The Real-World Challenges of Medical Device Cybersecurity- Mitigating Vulnera...The Real-World Challenges of Medical Device Cybersecurity- Mitigating Vulnera...
The Real-World Challenges of Medical Device Cybersecurity- Mitigating Vulnera...ICS
ย 
Unlocking the Future of AI Agents with Large Language Models
Unlocking the Future of AI Agents with Large Language ModelsUnlocking the Future of AI Agents with Large Language Models
Unlocking the Future of AI Agents with Large Language Modelsaagamshah0812
ย 
Microsoft AI Transformation Partner Playbook.pdf
Microsoft AI Transformation Partner Playbook.pdfMicrosoft AI Transformation Partner Playbook.pdf
Microsoft AI Transformation Partner Playbook.pdfWilly Marroquin (WillyDevNET)
ย 
TECUNIQUE: Success Stories: IT Service provider
TECUNIQUE: Success Stories: IT Service providerTECUNIQUE: Success Stories: IT Service provider
TECUNIQUE: Success Stories: IT Service providermohitmore19
ย 
+971565801893>>SAFE AND ORIGINAL ABORTION PILLS FOR SALE IN DUBAI AND ABUDHAB...

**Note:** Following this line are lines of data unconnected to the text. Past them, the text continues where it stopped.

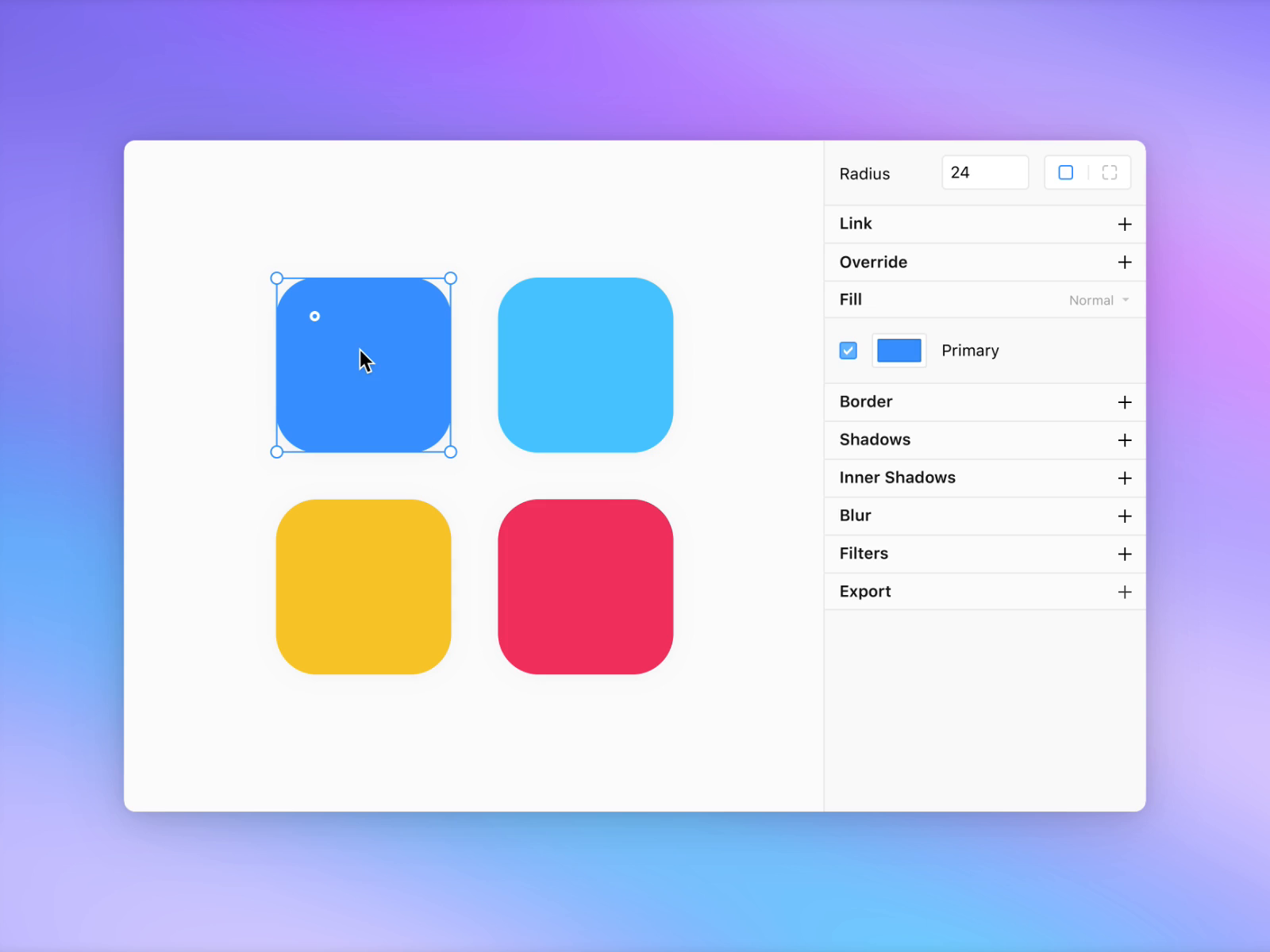Add an Override using its plus icon
This screenshot has width=1270, height=952.
(1125, 262)
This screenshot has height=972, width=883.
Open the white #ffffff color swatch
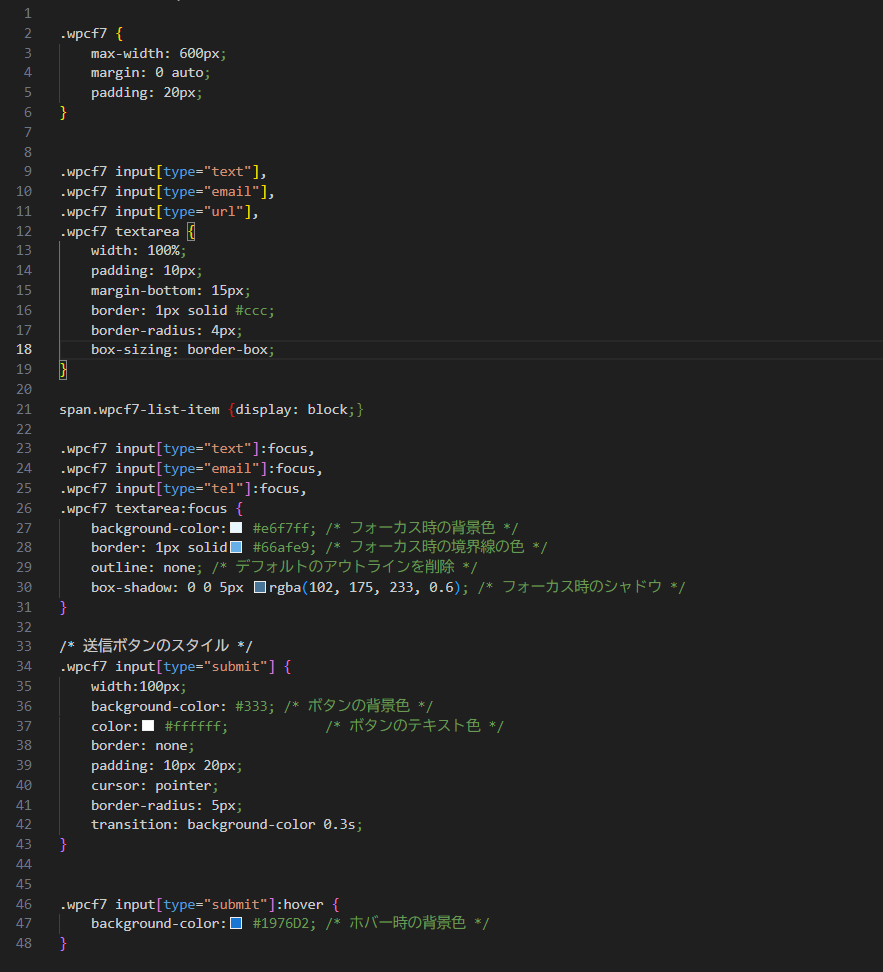tap(148, 726)
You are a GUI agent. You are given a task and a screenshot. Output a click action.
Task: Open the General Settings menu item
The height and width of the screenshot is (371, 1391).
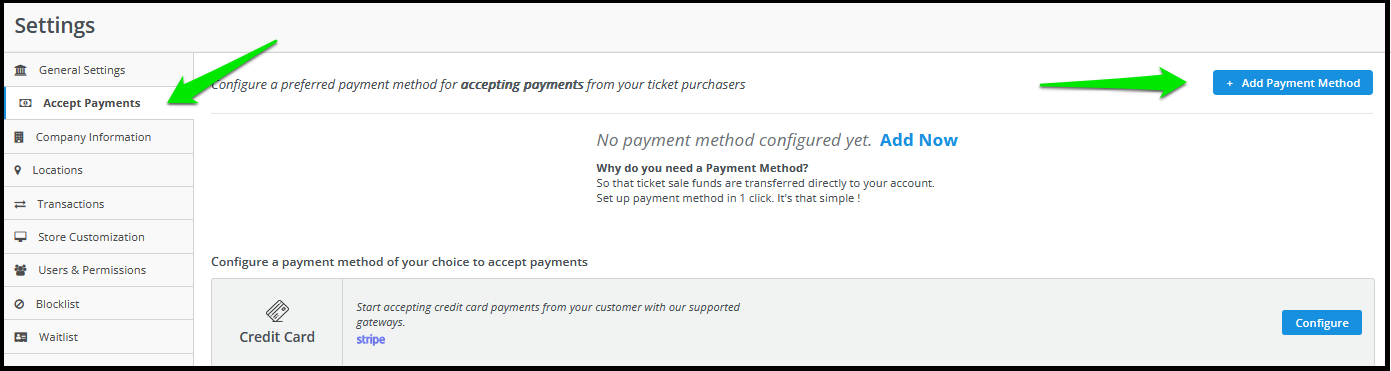tap(98, 70)
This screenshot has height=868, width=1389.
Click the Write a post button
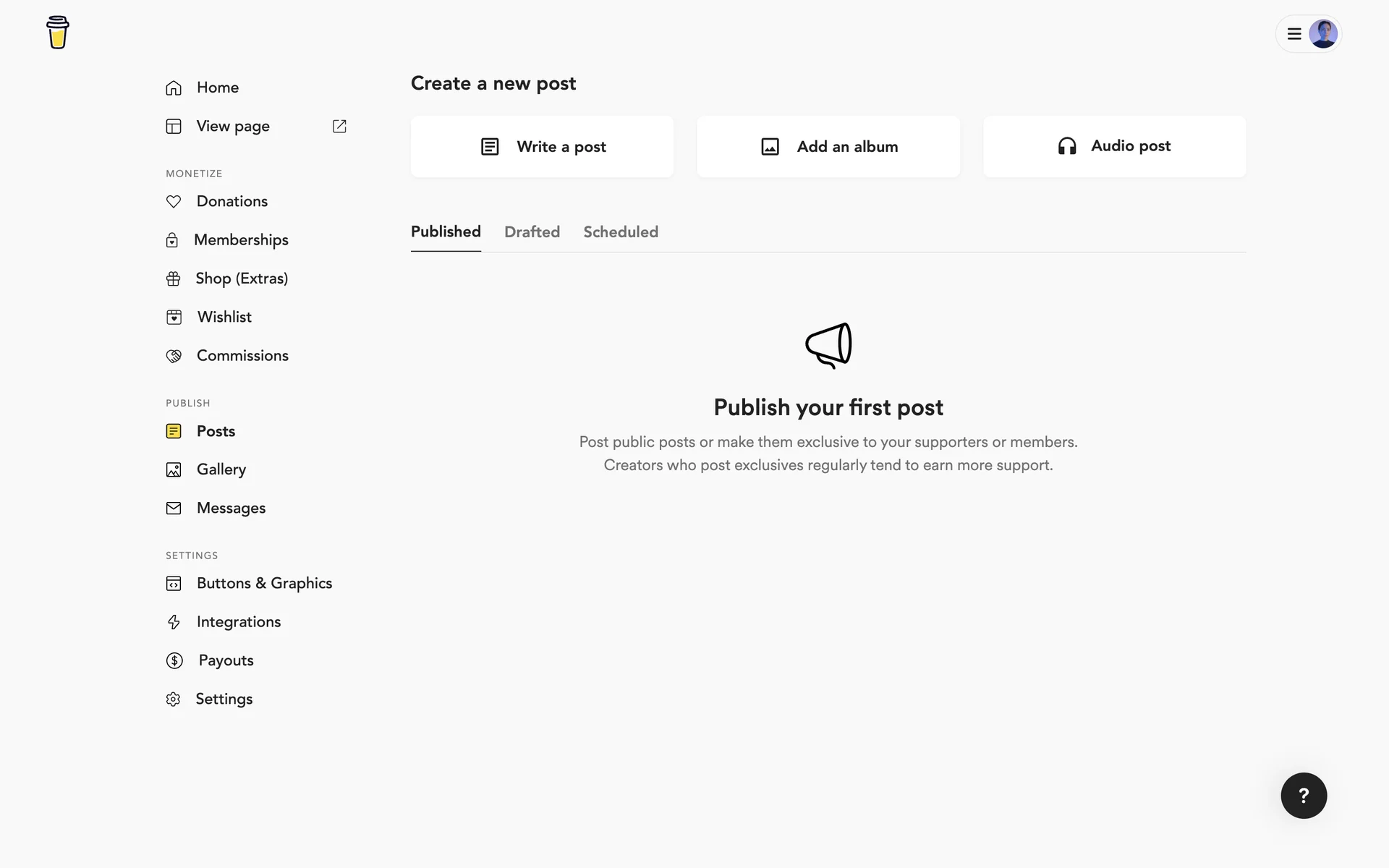pyautogui.click(x=542, y=147)

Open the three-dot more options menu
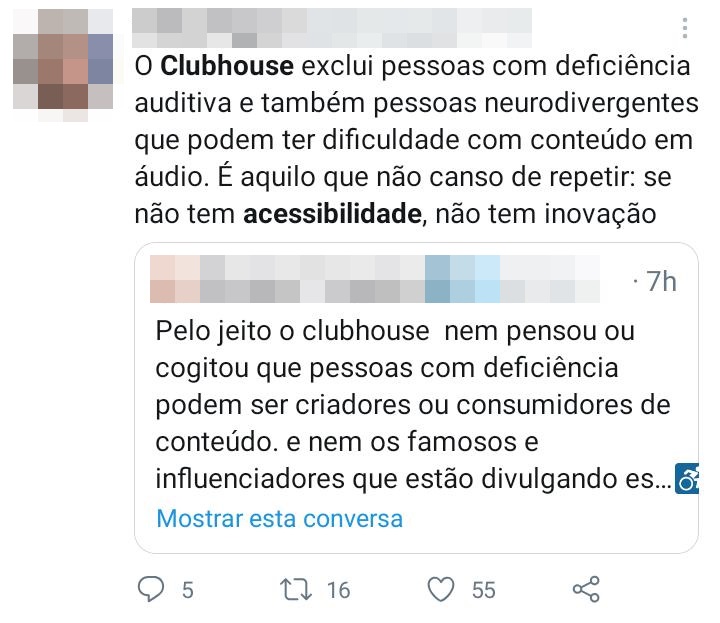coord(685,28)
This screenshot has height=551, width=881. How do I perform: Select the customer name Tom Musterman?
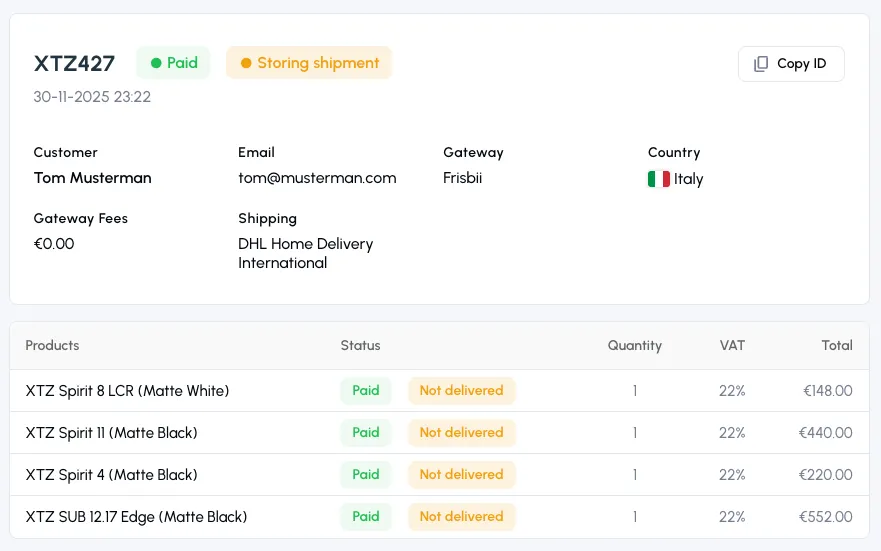[x=92, y=178]
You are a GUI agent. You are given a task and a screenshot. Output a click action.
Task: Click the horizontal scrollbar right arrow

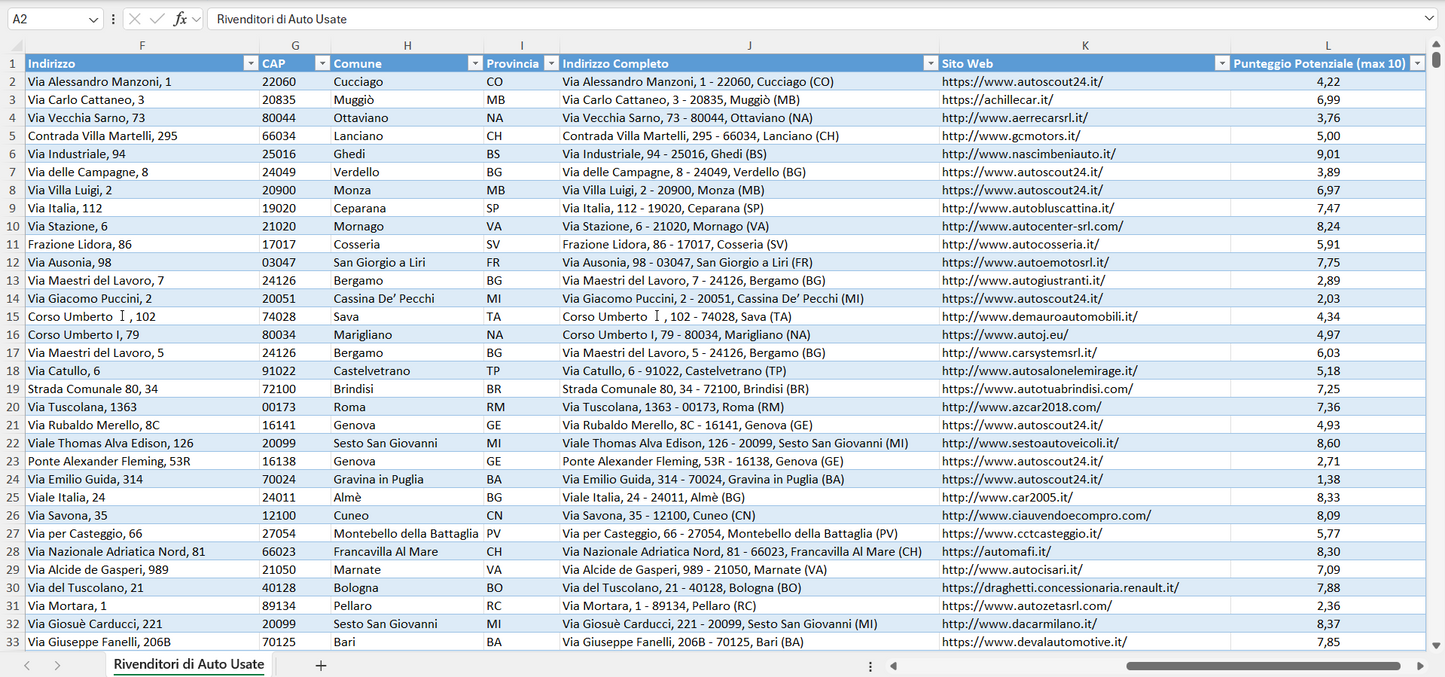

+971565801893>>SAFE AND ORIGINAL ABORTION PILLS FOR SALE IN DUBAI AND ABUDHAB...+971565801893>>SAFE AND ORIGINAL ABORTION PILLS FOR SALE IN DUBAI AND ABUDHAB...
+971565801893>>SAFE AND ORIGINAL ABORTION PILLS FOR SALE IN DUBAI AND ABUDHAB...Health
ย 
Shapes for Sharing between Graph Data Spacesย - and Epistemic Querying of RDF-...
Shapes for Sharing between Graph Data Spacesย - and Epistemic Querying of RDF-...Shapes for Sharing between Graph Data Spacesย - and Epistemic Querying of RDF-...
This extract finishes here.